Nicorandil has various pharmacologic benefits demonstrated in experimental models. We first demonstrated a clinically myocardial protective effect against myocardial injury during open-heart surgery, which does not elucidate the mechanism of nicorandil in the clinical settings because of the limitation of the current study design. During the CABG procedure, the pattern of coronary blood flow changes five times as follows: (1 ) at the initiation of cardiopulmonary bypass; (2 ) during aortic cross-clamping and initial cardioplegia administration; (3 ) during intermittent cardioplegia administration during ischemia; (4 ) at aortic unclamping and myocardial reperfusion; and (5 ) after the termination of cardiopulmonary bypass. The nicorandil administration protocol of this study was mainly aimed at the following three periods: before ischemia under cardiopulmonary bypass, during initial cardioplegia until achieving cardiac arrest, and after reperfusion prior to weaning from cardiopulmonary bypass. Therefore, the greatest effective period of nicorandil administration has not been clarified. In particular, Imagawa et al. (13 ) reported in a rabbit infarct model that nicorandil administration after reperfusion did not demonstrate a significantly satisfactory protective effect against myocardial ischemia-reperfusion injury compared with its administration before the ischemic period. Further clinical studies into the most effective and simple means of nicorandil administration are essential.
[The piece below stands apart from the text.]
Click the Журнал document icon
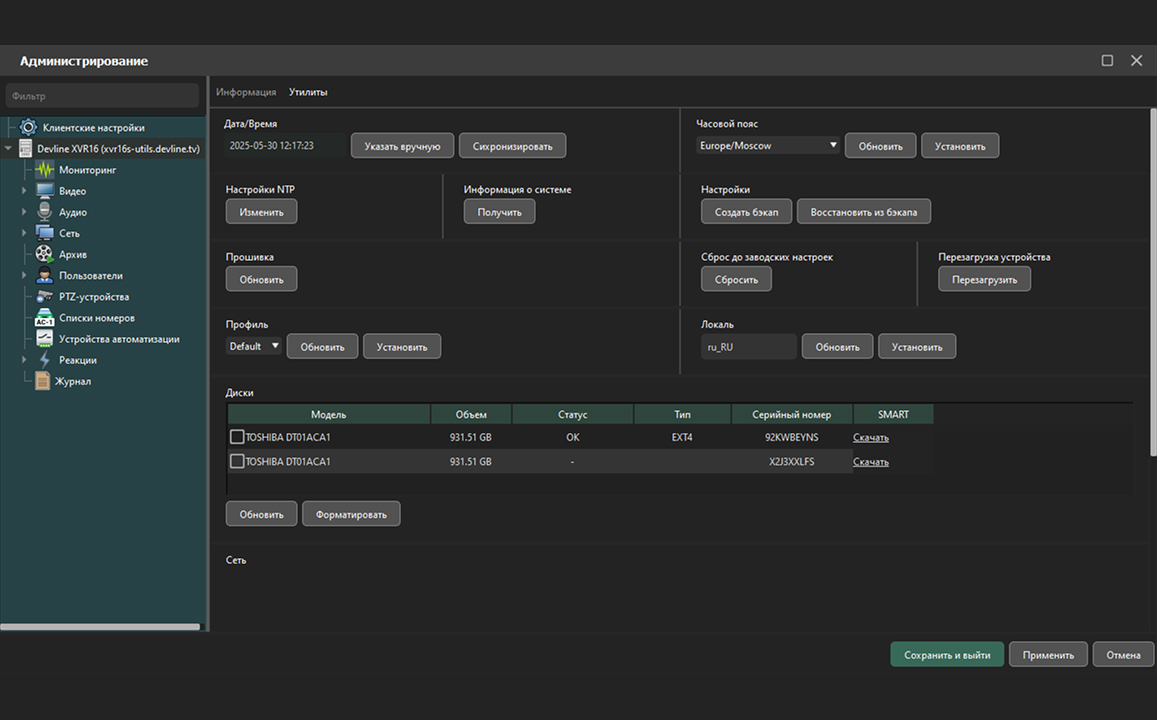The image size is (1157, 720). (42, 381)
In summary, this is the first clinical study demonstrating that administration of nicorandil during cardiopulmonary bypass provides enhanced myocardial protective effects in comparison with conventional cardioplegic myocardial protection. The study suggests that nicorandil can be used as an effective adjunct to current perioperative myocardial protection strategies. Although further clinical studies into the mechanism of the myocardial protection by nicorandil are needed, the results of this study suggest the potential benefits of nicorandil for improving myocardial tolerance to surgically induced cardioplegic ischemic arrest.
Acknowledgment: We gratefully thank Chugai Pharmaceutical Co. for their critical suggestions on this manuscript.